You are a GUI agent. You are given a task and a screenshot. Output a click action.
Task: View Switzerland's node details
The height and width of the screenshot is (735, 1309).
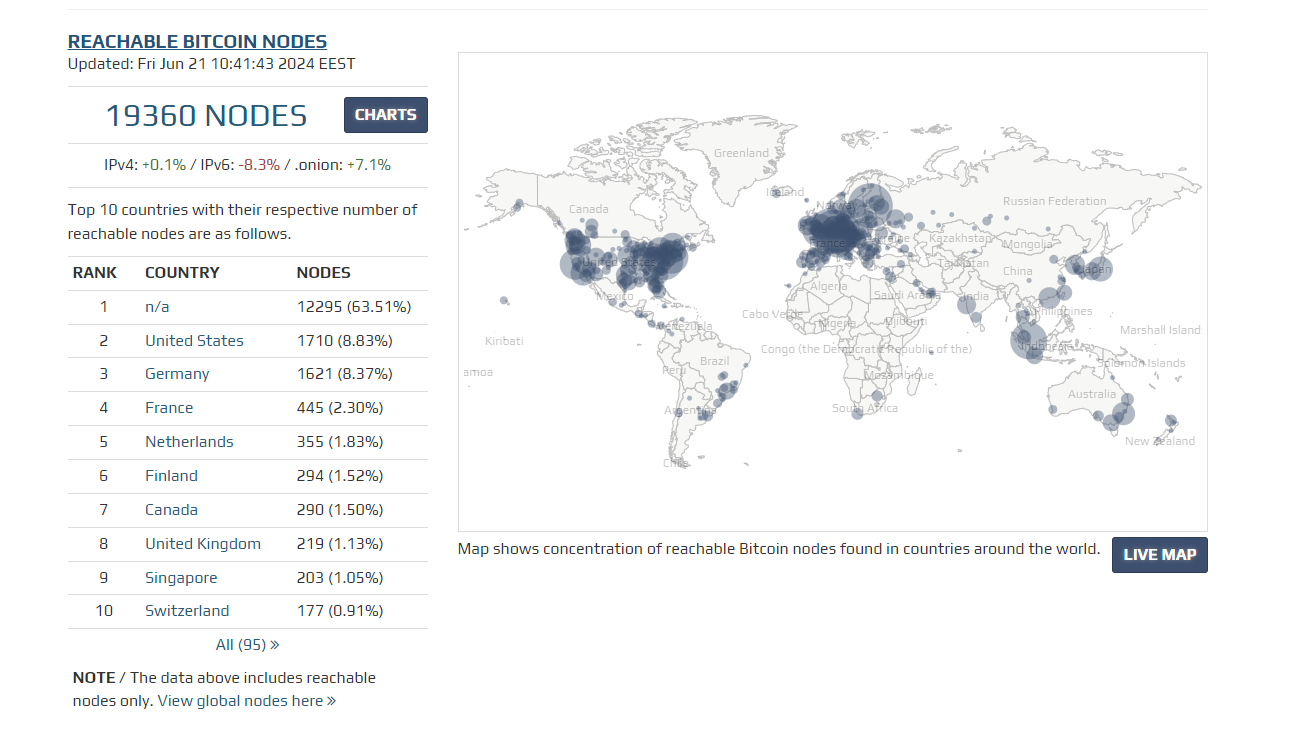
==
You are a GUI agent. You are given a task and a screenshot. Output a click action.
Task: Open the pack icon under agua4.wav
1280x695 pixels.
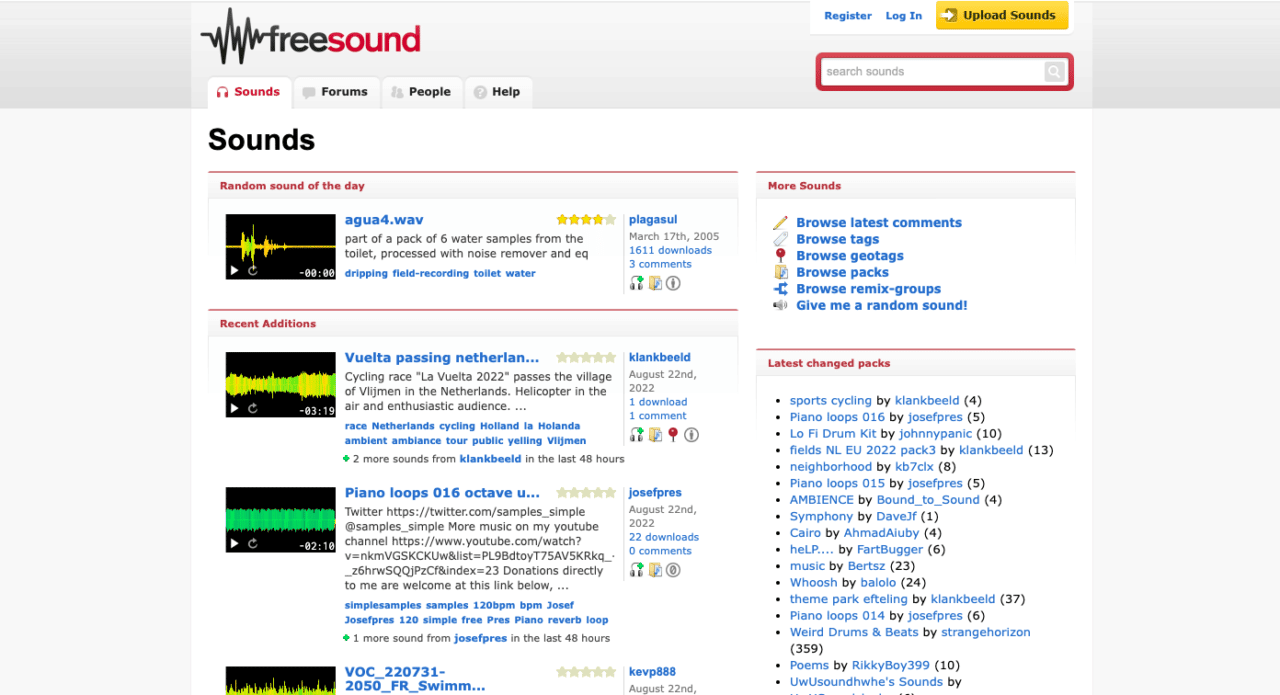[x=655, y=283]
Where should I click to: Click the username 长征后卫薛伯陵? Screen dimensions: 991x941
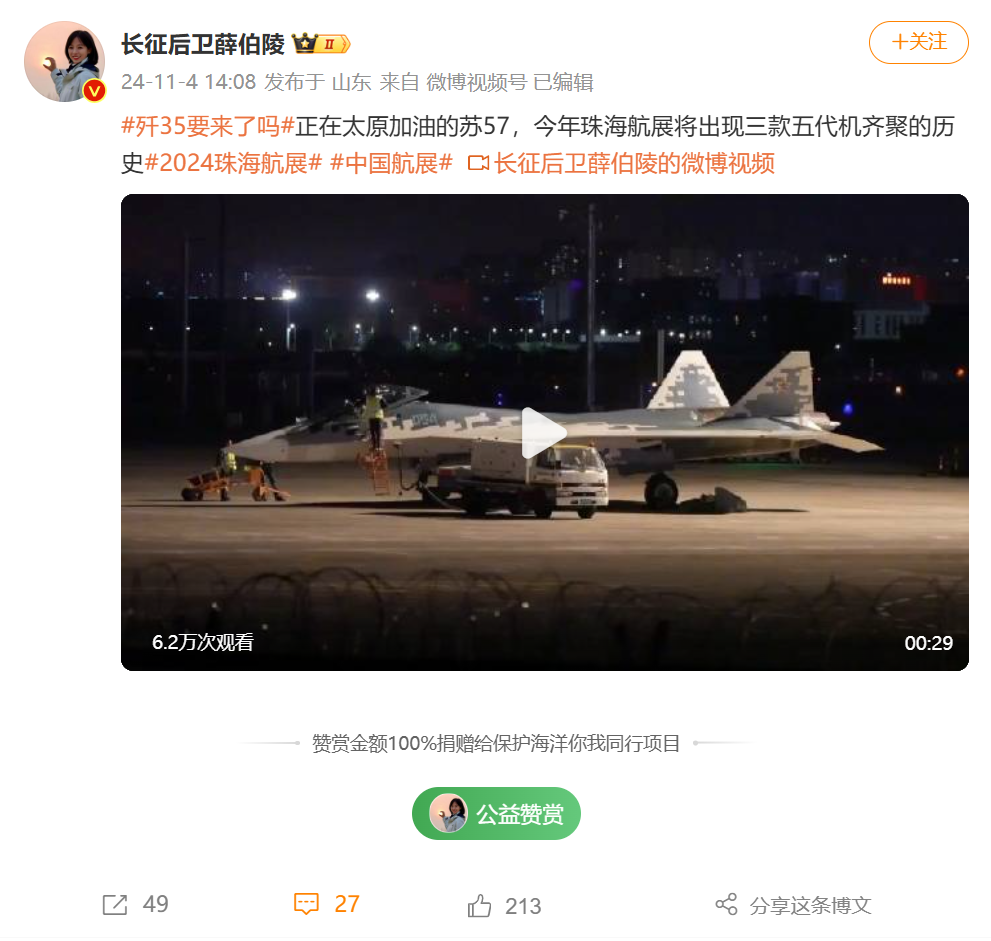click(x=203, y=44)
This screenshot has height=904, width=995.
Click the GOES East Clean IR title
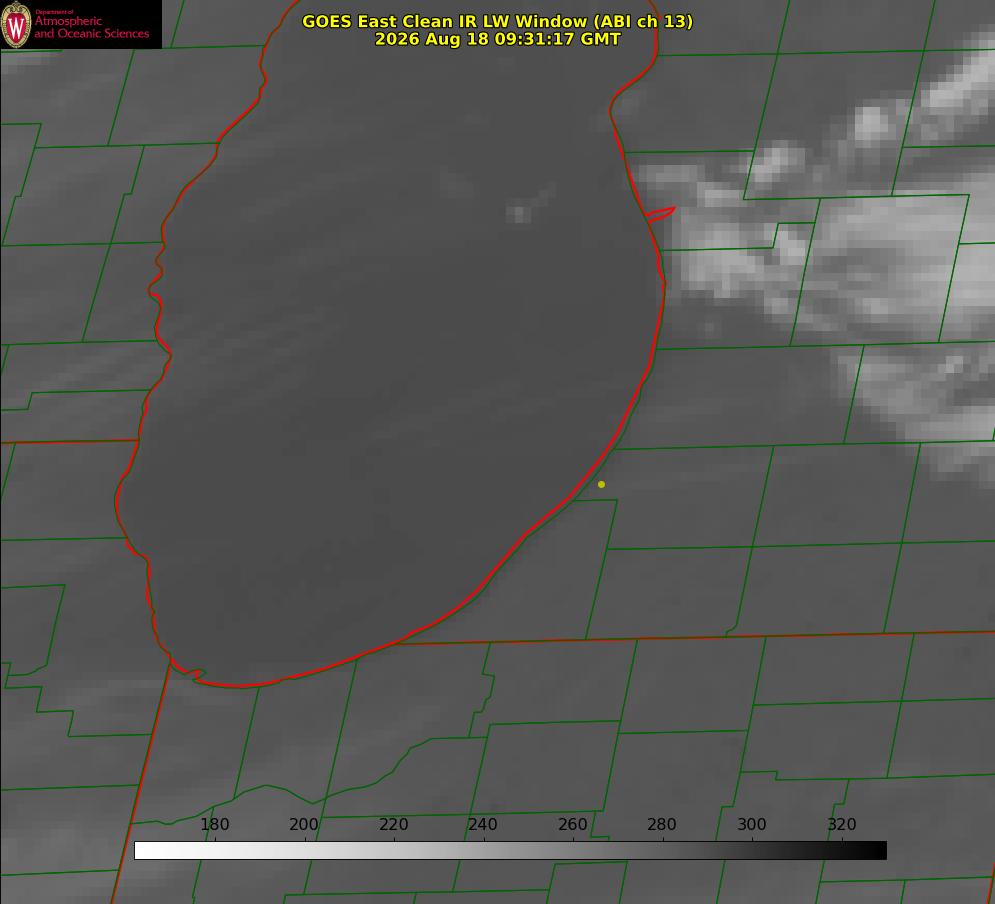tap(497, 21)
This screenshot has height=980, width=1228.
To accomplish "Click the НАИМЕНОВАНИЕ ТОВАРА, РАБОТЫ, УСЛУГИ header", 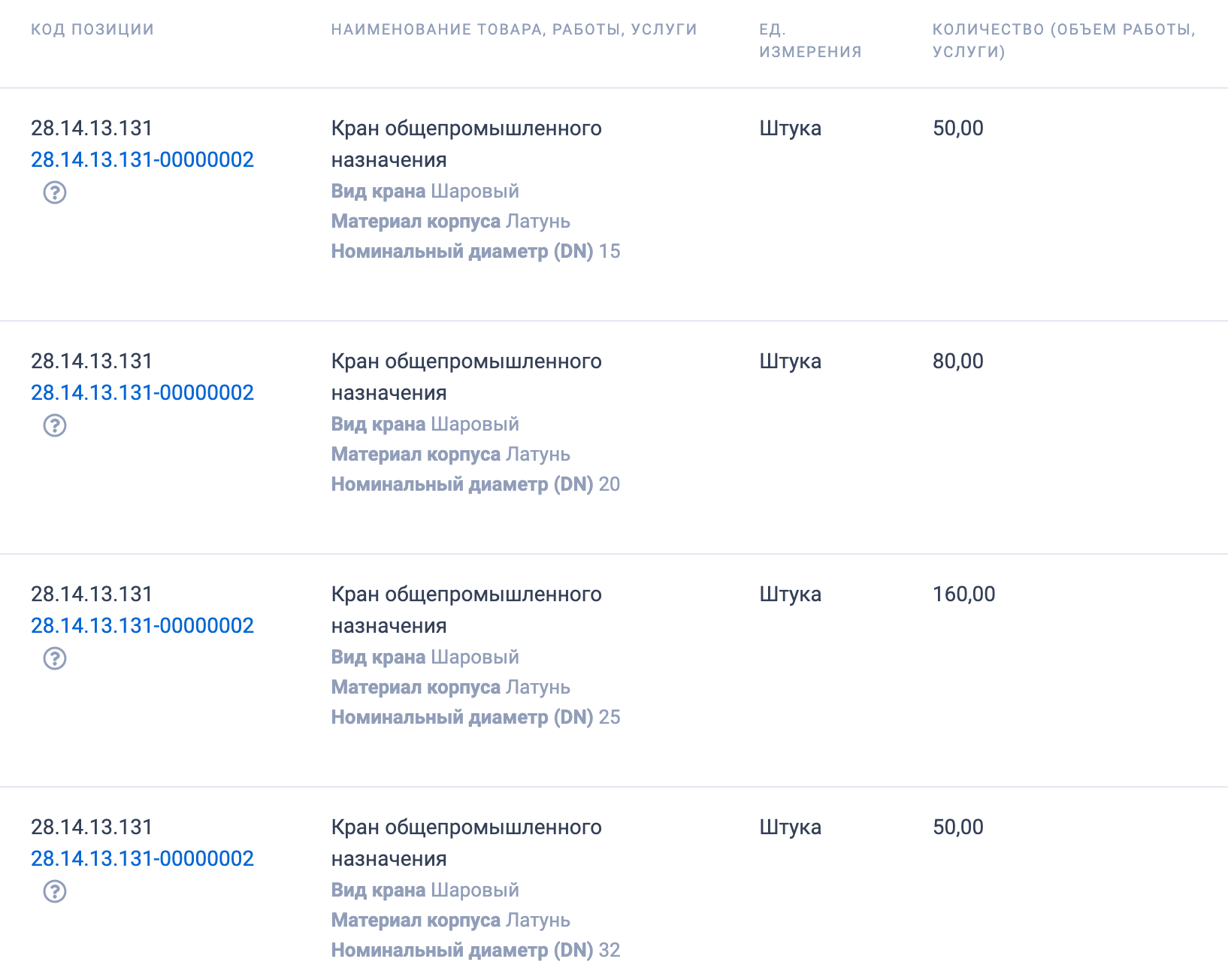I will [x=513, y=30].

* Task requirements *
Lines containing the word "height" must be found in the data above and copied.

* Solution *
The height and width of the screenshot is (735, 1309).
This screenshot has height=904, width=995.
This screenshot has height=980, width=1228.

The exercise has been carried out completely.